> **Directions for this task**: In the listing, find every line that has the string "accomplish" and copy it.

> **Data supplied**:
BEGIN

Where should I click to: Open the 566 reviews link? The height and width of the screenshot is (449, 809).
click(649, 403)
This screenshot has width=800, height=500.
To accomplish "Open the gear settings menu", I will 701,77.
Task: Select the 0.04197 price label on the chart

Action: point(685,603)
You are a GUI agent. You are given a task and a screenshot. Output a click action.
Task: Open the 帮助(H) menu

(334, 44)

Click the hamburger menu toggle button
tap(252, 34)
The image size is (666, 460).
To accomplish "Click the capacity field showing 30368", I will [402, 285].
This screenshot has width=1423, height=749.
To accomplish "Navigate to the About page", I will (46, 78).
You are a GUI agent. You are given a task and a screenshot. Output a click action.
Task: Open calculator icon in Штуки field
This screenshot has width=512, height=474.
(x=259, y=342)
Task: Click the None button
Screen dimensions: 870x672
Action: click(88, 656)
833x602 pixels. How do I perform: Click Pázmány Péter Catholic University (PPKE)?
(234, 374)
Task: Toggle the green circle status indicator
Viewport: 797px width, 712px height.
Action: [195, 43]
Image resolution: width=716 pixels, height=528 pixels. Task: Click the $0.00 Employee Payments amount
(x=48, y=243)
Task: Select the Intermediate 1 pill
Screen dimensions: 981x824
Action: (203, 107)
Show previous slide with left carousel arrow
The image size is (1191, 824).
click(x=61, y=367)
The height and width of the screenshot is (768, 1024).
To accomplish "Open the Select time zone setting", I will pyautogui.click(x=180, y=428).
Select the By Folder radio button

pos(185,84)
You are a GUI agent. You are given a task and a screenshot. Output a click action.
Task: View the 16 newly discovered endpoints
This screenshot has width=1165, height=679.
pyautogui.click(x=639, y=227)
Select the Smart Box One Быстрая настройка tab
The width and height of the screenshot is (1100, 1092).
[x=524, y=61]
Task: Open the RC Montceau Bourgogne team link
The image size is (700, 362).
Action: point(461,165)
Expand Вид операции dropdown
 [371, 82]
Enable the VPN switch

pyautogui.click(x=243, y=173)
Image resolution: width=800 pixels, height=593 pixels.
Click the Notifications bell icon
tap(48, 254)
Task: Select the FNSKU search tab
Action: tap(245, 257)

END

> **Output**:
To accomplish "Open the gear settings menu", I will 701,77.
To accomplish "Click the capacity field showing 30368", I will [402, 285].
To accomplish "Navigate to the About page", I will (46, 78).
To accomplish "Open the Select time zone setting", I will pyautogui.click(x=180, y=428).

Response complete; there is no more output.